Source data:

○ ○ ○ ○ ○

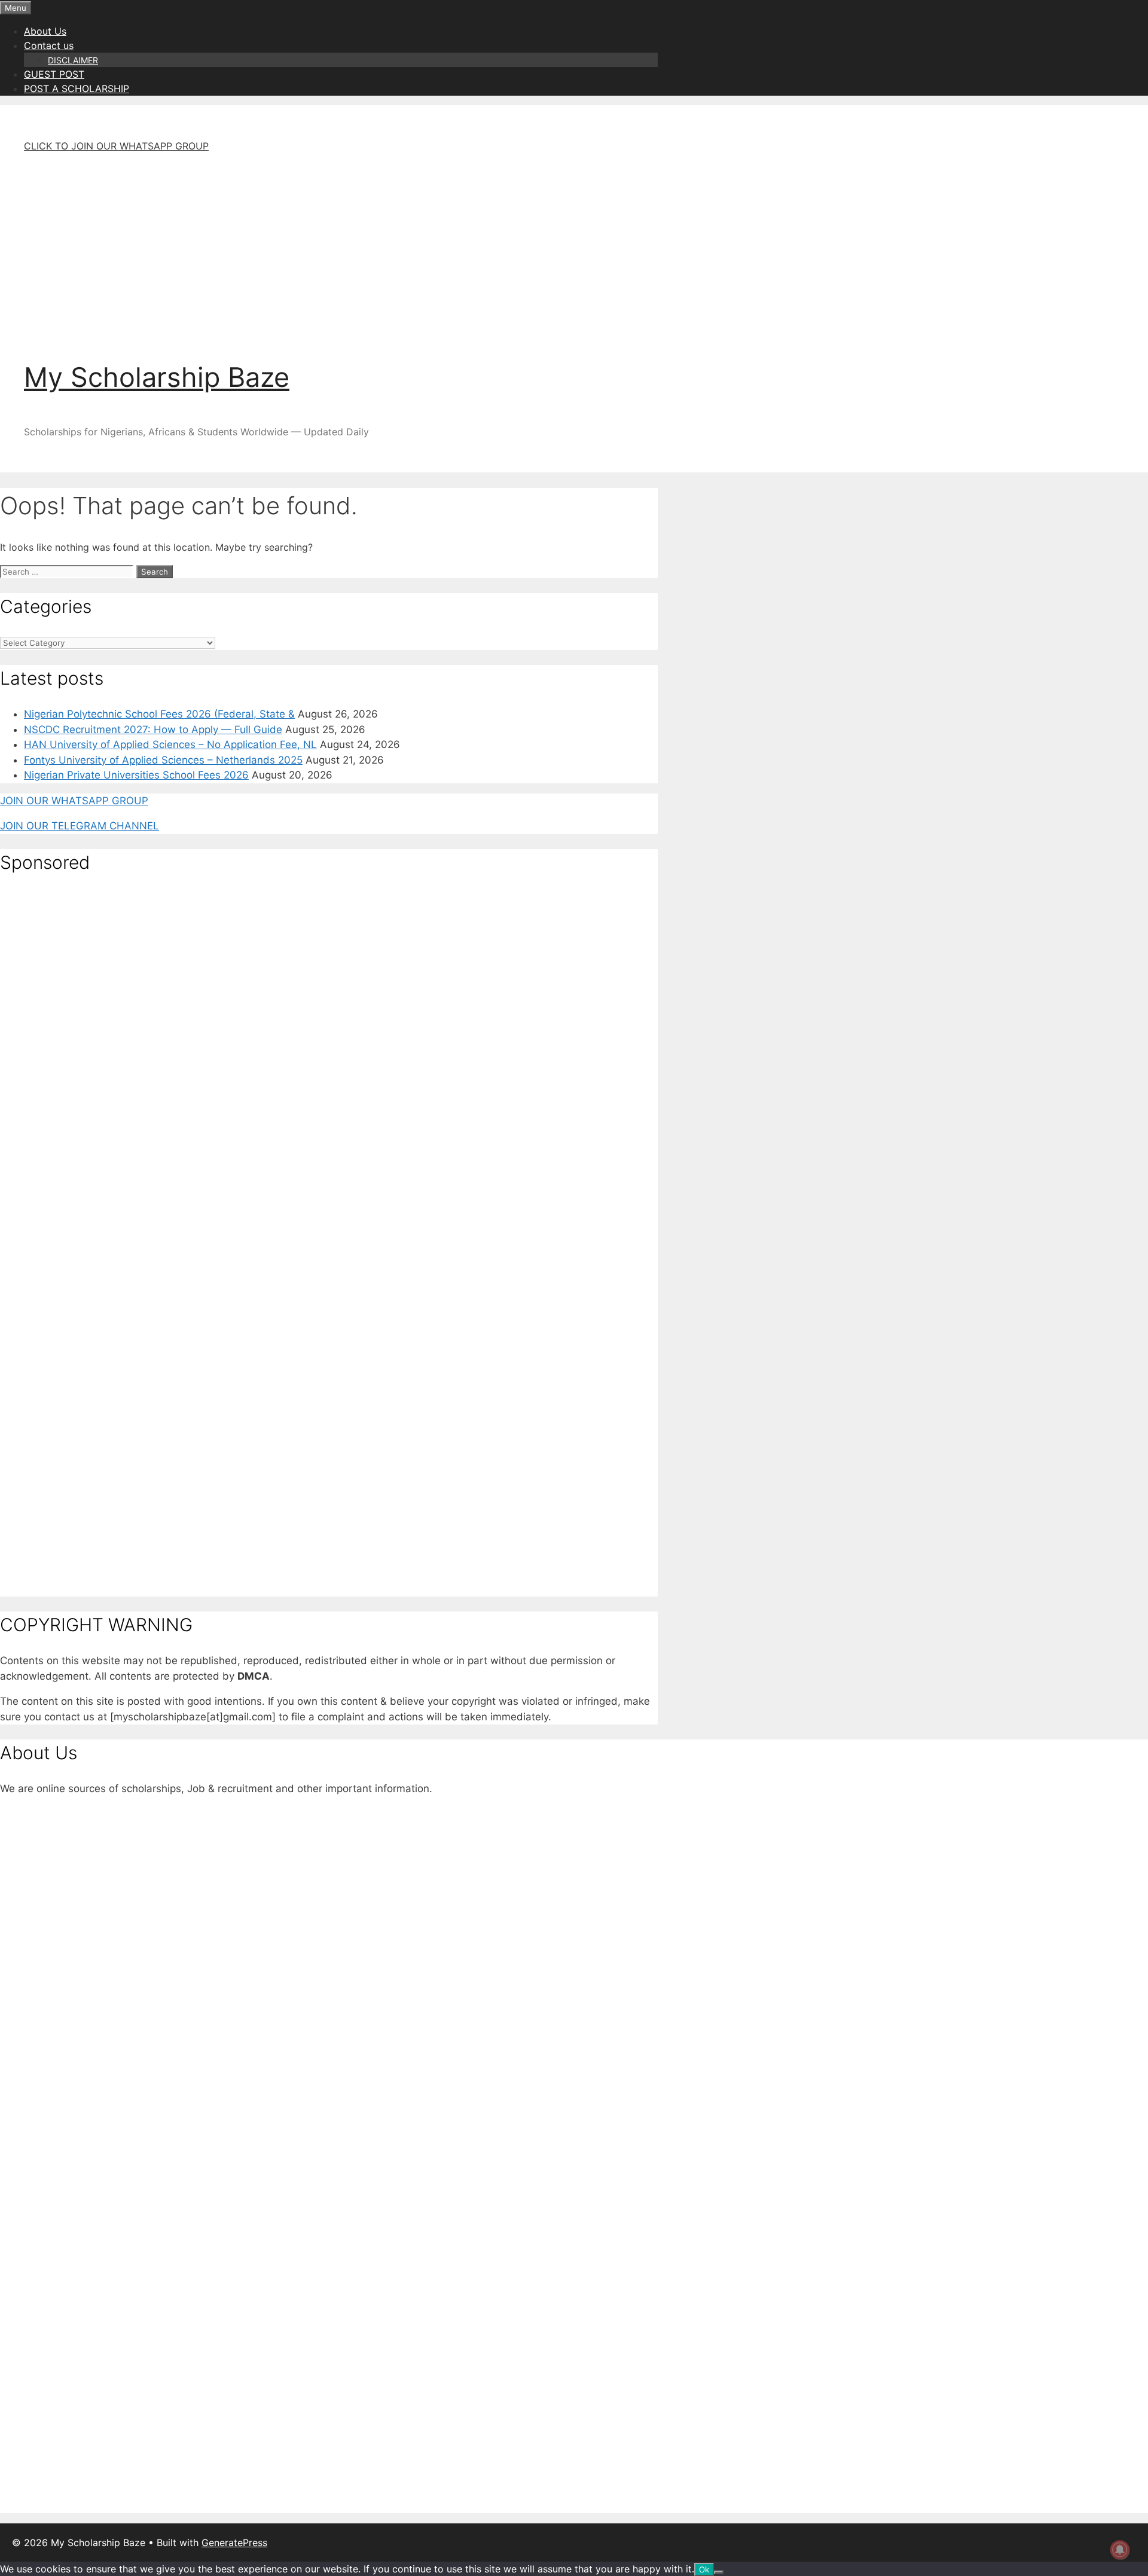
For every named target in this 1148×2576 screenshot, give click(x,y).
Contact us (49, 45)
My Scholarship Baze (156, 377)
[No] (718, 2572)
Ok (704, 2569)
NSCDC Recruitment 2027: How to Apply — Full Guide (153, 729)
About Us (45, 31)
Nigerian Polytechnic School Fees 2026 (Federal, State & (159, 714)
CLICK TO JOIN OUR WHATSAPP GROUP (116, 146)
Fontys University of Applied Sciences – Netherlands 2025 (163, 760)
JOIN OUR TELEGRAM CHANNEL (79, 826)
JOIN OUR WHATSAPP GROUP (74, 801)
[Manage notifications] (1119, 2549)
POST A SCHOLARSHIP (76, 88)
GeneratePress (234, 2542)
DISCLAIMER (73, 60)
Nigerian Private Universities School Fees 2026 (136, 775)
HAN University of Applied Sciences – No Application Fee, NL (170, 744)
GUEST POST (54, 74)
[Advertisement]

○ ○ ○ ○ ○

Exercise:
Word for word, give again the lines from the first entry to the line with "Nigerian Private Universities", inclusive. Exclude the pictures.

Your solution:
For every named target in this 1148×2576 screenshot, give click(x,y).
Contact us (49, 45)
My Scholarship Baze (156, 377)
[No] (718, 2572)
Ok (704, 2569)
NSCDC Recruitment 2027: How to Apply — Full Guide (153, 729)
About Us (45, 31)
Nigerian Polytechnic School Fees 2026 (Federal, State & (159, 714)
CLICK TO JOIN OUR WHATSAPP GROUP (116, 146)
Fontys University of Applied Sciences – Netherlands 2025 (163, 760)
JOIN OUR TELEGRAM CHANNEL (79, 826)
JOIN OUR WHATSAPP GROUP (74, 801)
[Manage notifications] (1119, 2549)
POST A SCHOLARSHIP (76, 88)
GeneratePress (234, 2542)
DISCLAIMER (73, 60)
Nigerian Private Universities School Fees 2026 (136, 775)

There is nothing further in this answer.